Distributed by Milestone Films & Video, PO Box 128, Harrington Park, NJ 07640-0128; 800-603-1104

Directed by Marc J. Perez
DVD, color and b&w, 35 min.



General Adult
Acting, Buildings, Films, Geography, U.S. History

Date Entered: 01/29/2018

Reviewed by Linda Frederiksen, Washington State University, Vancouver, WA

One hundred years ago, new technologies developed by Thomas Edison and the Lumière brothers led to the birth of the motion picture industry in the United States. At the center of this nascent industry was Fort Lee, New Jersey. In the early part of the 20th century, the small town across the Hudson River from Manhattan was the home to numerous silent-era film studios. At the town’s zenith in 1915, pioneering studios such as Champion, Universal, Metro, Pathé, and Solax, as well as the performers and technicians each employed were fixtures of this company town. Within 15 years, however, as the industry changed and moved west to California, the studios of Fort Lee gradually disappeared. This short documentary traces the story of Fort Lee through the rise and fall of Champion Studios, from its earliest days to its demolition in 2013. Combining archival footage and interviews with historians and town residents, the film is an earnest plea for the acknowledgement and preservation of Fort Lee as the birthplace of the American film industry.
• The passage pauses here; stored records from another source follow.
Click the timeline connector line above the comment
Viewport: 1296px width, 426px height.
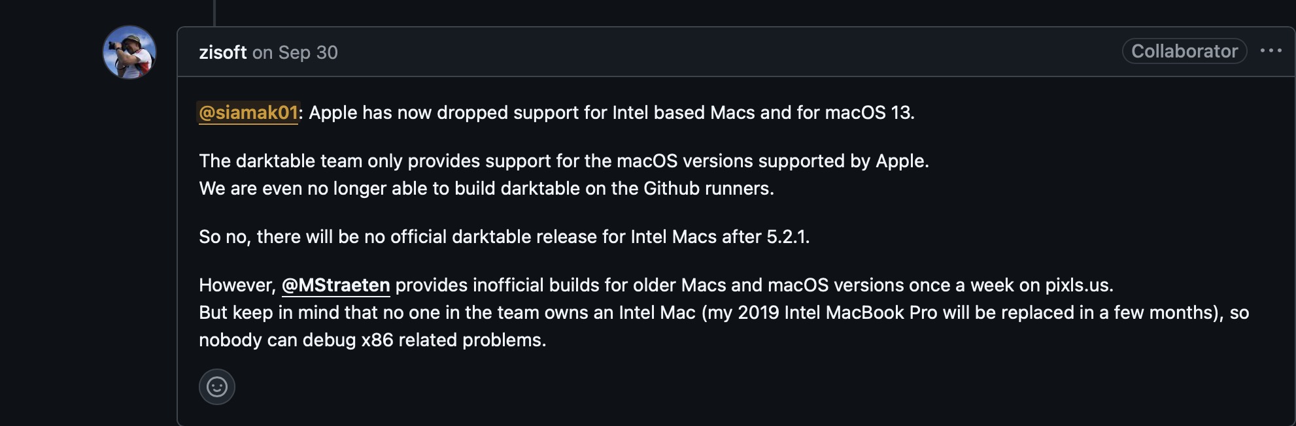point(214,12)
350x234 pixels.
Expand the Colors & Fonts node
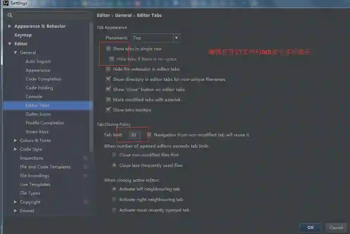pos(15,140)
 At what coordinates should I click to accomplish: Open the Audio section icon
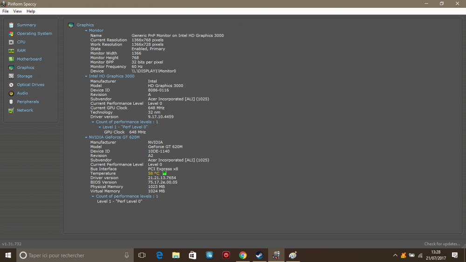11,93
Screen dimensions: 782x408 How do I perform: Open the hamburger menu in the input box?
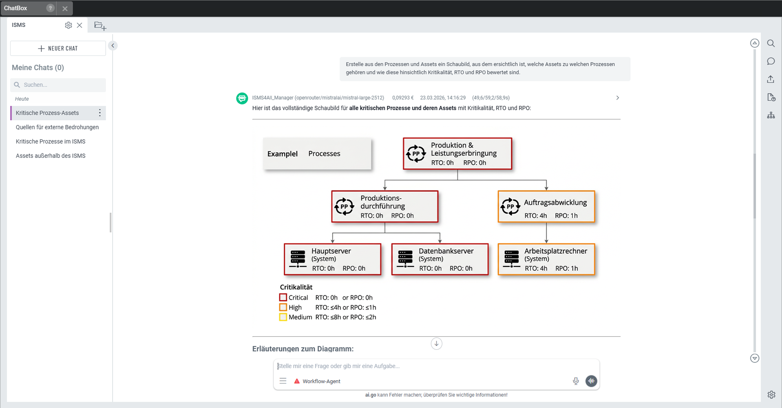[x=283, y=381]
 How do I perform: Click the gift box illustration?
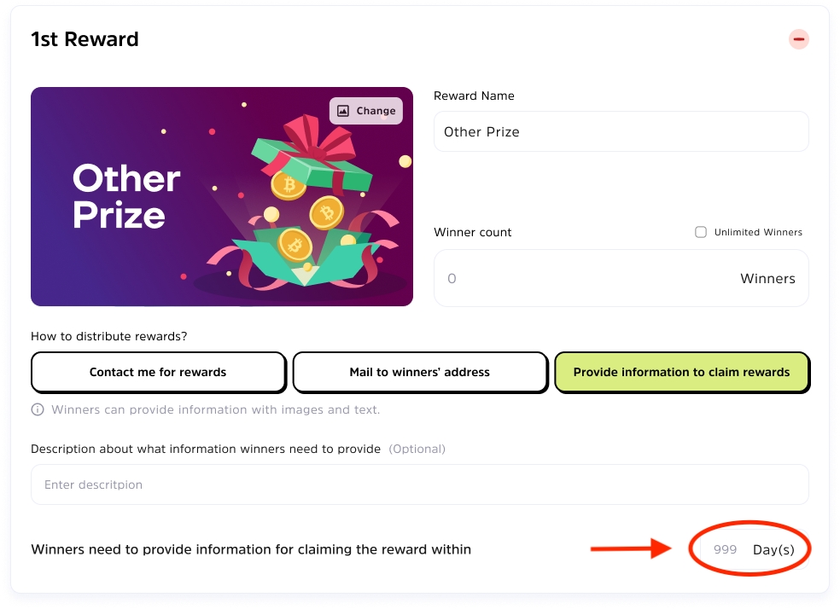click(x=306, y=203)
The remainder of this 2-disc set consists of short silent films made in and around Fort Lee and nearby Englewood Cliffs, New Jersey. Originally produced on nitrate film base and restored by the Library of Congress and the Fort Lee Film Commission, the films are a mix of westerns, costume dramas, and comedies. Disc 1 includes five films produced at the Champion Studio from 1910-1913 as well as a 1935 documentary titled Ghost Town: The Story of Fort Lee. Three longer silent films (The Danger Game, A Grocery Clerk’s Romance, and Robin Hood) produced at other Fort Lee studios make up the contents of Disc 2. These never before released early films are fascinating cultural artefacts. The set is of interest to film historians, film studies students, and general viewers alike.